→ひ弱なんですよ。
最後の声というものが、誰かとの別れに繋がることを指す言葉なら、人間未熟者の私には耐えられないので、そんなものは考えたくもない、です。
テーマ; 最後の声
→先だってのことでございますが……、
あなたを鼻白ませたあのお節介も、もしかしたら小さな愛の表れだったのかもしれませんね。
相すみません。お耳汚しを致しました。どうかお忘れ下さい。
テーマ; 小さな愛
→空
海のない内陸出身、且つ2階建てひしめく住宅街育ちの私にとって、空は切り取られた小さな破片だった。
旅行の移動手段で、初めてフェリーを利用した。
大海を割るフェリー。そして頭上に、空。
「空って広いな」としばらく見ていたら、首が痛くなった。
テーマ; 空はこんなにも
→子供時代は遥か遠い過去なので……
当時の夢を思い出すことは、古い地層を掘り起こす考古学者のお仕事と同じような労力が必要です。

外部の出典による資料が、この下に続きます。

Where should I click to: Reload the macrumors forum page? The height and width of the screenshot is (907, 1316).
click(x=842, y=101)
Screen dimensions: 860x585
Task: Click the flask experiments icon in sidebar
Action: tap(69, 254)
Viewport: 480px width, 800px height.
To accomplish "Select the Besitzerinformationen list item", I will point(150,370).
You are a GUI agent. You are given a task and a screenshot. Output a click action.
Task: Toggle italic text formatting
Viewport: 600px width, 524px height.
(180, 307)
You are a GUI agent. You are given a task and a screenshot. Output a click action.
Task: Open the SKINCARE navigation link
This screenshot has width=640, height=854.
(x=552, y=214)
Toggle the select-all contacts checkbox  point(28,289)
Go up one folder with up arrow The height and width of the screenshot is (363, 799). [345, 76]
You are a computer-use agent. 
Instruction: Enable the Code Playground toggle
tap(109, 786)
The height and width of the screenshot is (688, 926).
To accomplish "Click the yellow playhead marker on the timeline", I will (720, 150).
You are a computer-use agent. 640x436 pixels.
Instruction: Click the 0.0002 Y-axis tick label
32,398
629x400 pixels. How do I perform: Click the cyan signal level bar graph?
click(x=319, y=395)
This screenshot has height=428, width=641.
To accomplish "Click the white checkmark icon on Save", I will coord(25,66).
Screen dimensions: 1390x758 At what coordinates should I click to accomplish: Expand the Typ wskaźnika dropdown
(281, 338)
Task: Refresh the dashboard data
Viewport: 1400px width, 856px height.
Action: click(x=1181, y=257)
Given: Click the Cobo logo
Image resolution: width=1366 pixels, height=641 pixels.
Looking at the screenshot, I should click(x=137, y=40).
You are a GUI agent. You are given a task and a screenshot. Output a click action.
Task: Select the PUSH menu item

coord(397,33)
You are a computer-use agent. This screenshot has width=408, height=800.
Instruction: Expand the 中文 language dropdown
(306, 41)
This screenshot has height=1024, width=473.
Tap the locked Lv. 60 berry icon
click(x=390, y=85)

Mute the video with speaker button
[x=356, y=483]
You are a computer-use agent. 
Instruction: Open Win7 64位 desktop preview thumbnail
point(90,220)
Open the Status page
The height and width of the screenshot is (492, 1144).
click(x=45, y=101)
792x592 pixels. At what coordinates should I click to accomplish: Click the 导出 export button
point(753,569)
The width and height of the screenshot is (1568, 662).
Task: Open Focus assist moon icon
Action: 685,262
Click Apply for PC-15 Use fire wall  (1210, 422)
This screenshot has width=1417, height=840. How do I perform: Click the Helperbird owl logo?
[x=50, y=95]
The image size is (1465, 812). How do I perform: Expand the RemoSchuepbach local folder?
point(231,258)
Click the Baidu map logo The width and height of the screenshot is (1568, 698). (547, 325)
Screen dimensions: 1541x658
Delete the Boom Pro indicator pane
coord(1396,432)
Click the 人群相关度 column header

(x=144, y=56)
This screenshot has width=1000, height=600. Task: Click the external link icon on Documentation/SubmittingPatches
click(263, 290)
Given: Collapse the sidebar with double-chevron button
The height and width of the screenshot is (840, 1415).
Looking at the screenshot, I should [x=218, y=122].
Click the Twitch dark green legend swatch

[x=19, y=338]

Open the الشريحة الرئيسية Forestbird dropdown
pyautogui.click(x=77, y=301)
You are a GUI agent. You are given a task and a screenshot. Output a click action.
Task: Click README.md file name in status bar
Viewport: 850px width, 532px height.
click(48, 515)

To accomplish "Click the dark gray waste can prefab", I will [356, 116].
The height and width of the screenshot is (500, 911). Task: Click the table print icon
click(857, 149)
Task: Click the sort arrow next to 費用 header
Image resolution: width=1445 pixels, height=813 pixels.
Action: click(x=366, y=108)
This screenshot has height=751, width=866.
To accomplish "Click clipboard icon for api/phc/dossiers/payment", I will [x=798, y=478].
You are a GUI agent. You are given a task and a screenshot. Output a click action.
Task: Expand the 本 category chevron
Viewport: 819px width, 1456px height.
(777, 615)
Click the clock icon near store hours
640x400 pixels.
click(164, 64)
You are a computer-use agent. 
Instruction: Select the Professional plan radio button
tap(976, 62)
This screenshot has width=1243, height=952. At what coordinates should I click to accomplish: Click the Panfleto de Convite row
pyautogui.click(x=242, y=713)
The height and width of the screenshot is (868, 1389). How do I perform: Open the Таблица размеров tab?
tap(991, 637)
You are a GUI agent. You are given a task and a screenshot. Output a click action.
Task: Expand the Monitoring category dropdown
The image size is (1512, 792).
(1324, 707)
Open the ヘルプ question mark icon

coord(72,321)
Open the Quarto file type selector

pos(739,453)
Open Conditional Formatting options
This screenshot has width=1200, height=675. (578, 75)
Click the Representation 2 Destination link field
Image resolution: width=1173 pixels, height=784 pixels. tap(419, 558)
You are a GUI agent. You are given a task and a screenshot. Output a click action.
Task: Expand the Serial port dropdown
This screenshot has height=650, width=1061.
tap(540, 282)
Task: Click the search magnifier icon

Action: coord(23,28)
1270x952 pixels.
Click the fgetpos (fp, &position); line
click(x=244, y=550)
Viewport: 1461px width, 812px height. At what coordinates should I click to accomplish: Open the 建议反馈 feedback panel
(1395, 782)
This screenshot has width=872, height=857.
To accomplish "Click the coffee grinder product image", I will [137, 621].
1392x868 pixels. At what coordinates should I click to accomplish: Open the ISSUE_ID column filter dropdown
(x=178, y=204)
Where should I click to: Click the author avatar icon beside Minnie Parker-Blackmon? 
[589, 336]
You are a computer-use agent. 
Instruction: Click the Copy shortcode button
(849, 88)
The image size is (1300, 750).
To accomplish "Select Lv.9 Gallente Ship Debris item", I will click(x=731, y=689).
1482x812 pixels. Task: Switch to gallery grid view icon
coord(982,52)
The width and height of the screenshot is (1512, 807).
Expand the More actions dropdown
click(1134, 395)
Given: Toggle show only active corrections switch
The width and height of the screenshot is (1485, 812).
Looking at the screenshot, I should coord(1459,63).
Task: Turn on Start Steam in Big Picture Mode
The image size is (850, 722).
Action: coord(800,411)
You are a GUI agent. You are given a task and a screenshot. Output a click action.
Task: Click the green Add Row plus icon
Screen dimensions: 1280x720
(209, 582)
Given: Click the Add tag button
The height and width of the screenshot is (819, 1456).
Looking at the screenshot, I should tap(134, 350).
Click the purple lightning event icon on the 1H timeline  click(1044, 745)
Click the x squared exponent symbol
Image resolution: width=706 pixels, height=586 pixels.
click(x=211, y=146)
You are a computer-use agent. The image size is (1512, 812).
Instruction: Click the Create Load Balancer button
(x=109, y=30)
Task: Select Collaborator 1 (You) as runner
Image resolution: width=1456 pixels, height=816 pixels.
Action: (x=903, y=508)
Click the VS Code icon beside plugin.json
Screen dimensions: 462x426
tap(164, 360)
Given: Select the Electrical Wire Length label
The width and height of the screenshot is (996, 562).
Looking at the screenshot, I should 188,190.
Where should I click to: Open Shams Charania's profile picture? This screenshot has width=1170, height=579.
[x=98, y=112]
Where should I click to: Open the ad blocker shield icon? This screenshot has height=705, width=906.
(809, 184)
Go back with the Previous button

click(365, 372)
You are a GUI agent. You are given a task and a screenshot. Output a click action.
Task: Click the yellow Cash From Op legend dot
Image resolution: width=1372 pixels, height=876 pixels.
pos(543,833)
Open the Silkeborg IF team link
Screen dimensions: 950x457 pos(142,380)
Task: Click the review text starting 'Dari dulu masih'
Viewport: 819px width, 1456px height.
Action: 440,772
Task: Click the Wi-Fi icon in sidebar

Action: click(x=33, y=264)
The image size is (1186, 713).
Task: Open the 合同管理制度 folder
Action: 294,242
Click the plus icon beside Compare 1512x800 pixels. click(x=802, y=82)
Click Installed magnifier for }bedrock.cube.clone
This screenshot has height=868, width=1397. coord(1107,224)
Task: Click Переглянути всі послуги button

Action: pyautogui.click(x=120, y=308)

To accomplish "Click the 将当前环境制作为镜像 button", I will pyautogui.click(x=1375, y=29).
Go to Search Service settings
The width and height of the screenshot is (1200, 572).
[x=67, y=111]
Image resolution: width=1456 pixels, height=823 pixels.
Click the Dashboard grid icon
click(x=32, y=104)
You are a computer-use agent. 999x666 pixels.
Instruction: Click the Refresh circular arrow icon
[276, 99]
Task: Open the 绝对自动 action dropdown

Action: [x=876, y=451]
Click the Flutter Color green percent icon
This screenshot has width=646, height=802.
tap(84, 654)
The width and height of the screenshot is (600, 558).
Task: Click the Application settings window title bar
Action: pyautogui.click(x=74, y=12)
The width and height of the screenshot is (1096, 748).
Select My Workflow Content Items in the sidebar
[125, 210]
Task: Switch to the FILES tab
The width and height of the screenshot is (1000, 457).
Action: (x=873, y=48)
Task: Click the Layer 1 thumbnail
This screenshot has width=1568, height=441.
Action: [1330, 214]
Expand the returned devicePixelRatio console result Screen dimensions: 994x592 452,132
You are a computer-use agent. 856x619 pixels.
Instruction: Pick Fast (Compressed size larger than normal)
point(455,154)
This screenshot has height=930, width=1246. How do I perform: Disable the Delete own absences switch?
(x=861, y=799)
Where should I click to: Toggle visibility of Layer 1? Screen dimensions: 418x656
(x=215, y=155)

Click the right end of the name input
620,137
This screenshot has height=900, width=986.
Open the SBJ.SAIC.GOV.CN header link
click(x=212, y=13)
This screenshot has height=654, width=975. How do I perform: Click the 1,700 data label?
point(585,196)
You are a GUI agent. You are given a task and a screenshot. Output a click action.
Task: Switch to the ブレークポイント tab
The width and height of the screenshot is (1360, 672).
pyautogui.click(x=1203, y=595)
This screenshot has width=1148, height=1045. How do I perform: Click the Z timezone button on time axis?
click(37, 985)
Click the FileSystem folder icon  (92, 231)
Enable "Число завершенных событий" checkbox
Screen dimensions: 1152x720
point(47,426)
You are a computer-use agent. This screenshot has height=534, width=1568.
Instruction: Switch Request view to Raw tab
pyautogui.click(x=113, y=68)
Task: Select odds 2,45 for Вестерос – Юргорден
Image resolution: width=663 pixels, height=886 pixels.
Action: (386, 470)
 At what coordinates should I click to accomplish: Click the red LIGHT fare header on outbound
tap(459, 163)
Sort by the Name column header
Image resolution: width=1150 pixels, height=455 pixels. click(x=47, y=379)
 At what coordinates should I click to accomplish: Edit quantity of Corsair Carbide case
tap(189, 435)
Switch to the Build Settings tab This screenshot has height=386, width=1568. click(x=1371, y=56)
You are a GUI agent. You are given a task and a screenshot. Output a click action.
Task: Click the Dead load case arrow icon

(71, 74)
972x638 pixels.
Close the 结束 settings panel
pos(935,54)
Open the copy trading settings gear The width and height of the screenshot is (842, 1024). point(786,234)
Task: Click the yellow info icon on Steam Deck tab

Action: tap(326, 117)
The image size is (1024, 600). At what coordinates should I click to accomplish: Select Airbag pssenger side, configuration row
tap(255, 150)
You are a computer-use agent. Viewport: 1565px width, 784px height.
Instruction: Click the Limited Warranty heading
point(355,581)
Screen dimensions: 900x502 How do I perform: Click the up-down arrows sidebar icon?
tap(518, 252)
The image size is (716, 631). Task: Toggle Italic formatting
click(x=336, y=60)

琥珀に閉じ込められているかもしれないし、化石になっているかもしれない。もしくは炭化してボロボロかも。
……ところで、もしそれが叶っていたら、現役の輝きを保持しているのかしら?
テーマ; 子供の頃の夢
→短編・此処に居ること。
初めての恋が実ったとき、僕は宝くじの1等に当たるよりもラッキーだと思った。
彼女は中学校の同級生で、まるでファンタジー小説の妖精のように儚げで繊細な少女だった。
彼女は事あるごとに言った。
「どこにも行かないで」
どういう意味なのかはっきりしないまま、僕は頷いた。その約束に忠実であることを、彼女への想いの証にしようと心に固く誓った。
彼女は、大学進学を期に上京した。引っ越し当日、泣きながら彼女は言った。
「休みには絶対に戻ってくるから」
僕も泣きながら頷いた。列車が遠ざかり見えなくなるまで、僕はずっと手を振った。
あれから何年が過ぎただろう。彼女は戻ってこない。連絡先も分からなくなってしまった。
僕は友人知人に彼女のことを聞いて回ったけれど、誰もが版で押したように「知らない」としか答えなかった。
彼女は不誠実な人ではない。今も昔と変わらず妖精のような清らかな人だ。
だから僕は、どこにも行かないで、ここでずっと彼女を待っている。